Every week, I hear from people throughout the U.S., Canada, Europe, Australia and New Zealand who are longing for genuine Christian community. They’ve heard a story or read a book about the new monasticism, and they want to know where it’s happening, what it looks like in practice, and how they might be part of it. It’s been a gift to be part of several programs helping young communities connect with older ones, cross-pollinating passion and wisdom, energy and experience. I have seen some great fruit from these programs, but the single piece of advice I find myself repeating most often is this:
You can learn about community elsewhere. But you can only make it happen–you can only ever have it–where you are. So find 3 to 5 people who will commit to share life together for six months or a year. Sit down and make a plan. Find an outside mentor for the group if you can. And schedule a time to evaluate your experiment after the initial commitment is over.
It’s simple, I know. It may not seem like much. But I don’t think any community ever gets started without doing something like this. And without a start, there’s little chance for much else to happen.

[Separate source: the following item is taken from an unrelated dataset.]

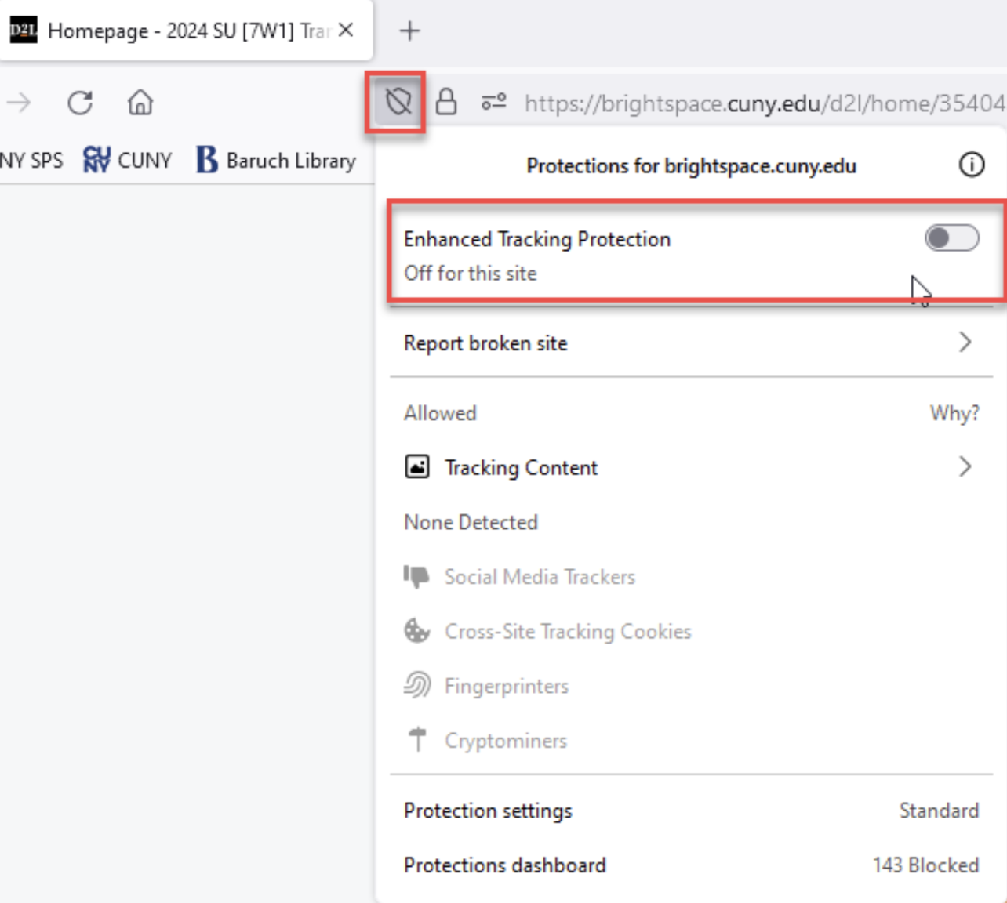The image size is (1007, 903).
Task: Click the shield icon in the address bar
Action: coord(397,103)
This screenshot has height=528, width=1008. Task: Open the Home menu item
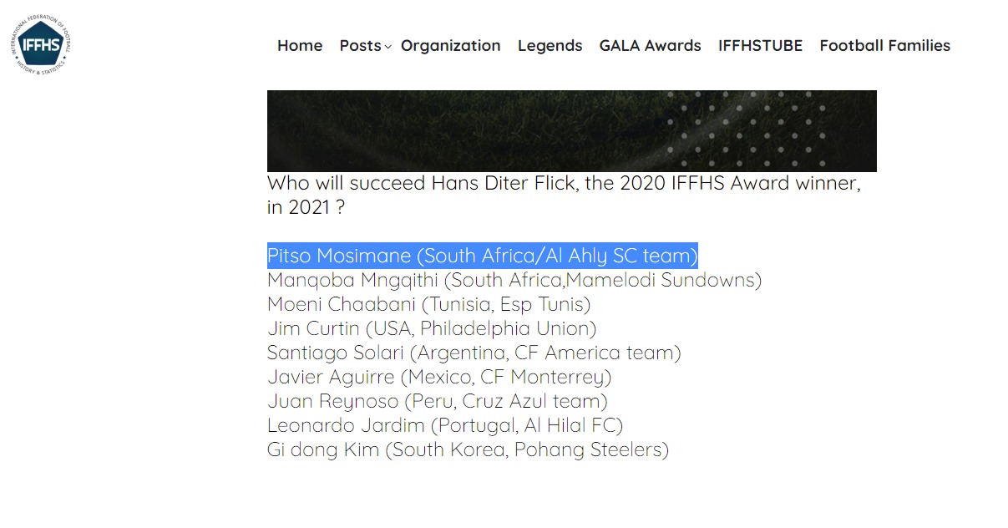click(300, 46)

So I wanted to share one little “rule” that some folks who’ve gotten together in England shared with me this week. They call it their “heart beat,” and it’s a great example of the kind of thing people can give themselves to as an experiment toward community. After six months, they may have seen enough to know more specific practices they can commit to. They may know more about who can stay and who can’t. They may be able to invite others in, to commit for another year or two, to start a business or a ministry or a community garden. The Lord only knows what might happen. But it all depends on getting started. So, here’s one place to start:
Heart: The heart of who we are becoming together as we follow Christ in this place is summarised by open hands, open hearts and open eyes toward each other and our neighbourhood. By open hands we recognise all we have is a gift to us from God and so we will not be tight-fisted in holding onto things, but open handed in making them available for others. By open hearts we resist the tendency to become hard hearted toward other people by opening our lives to others, recognising that we discover the Divine Other as we welcome friends, companions and strangers. By open eyes we commit to re-imagining our neighbourhood through the eyes of faith, seeing where oppression and injustice is present but looking beyond it to discover God’s vision for people, relationships and creation.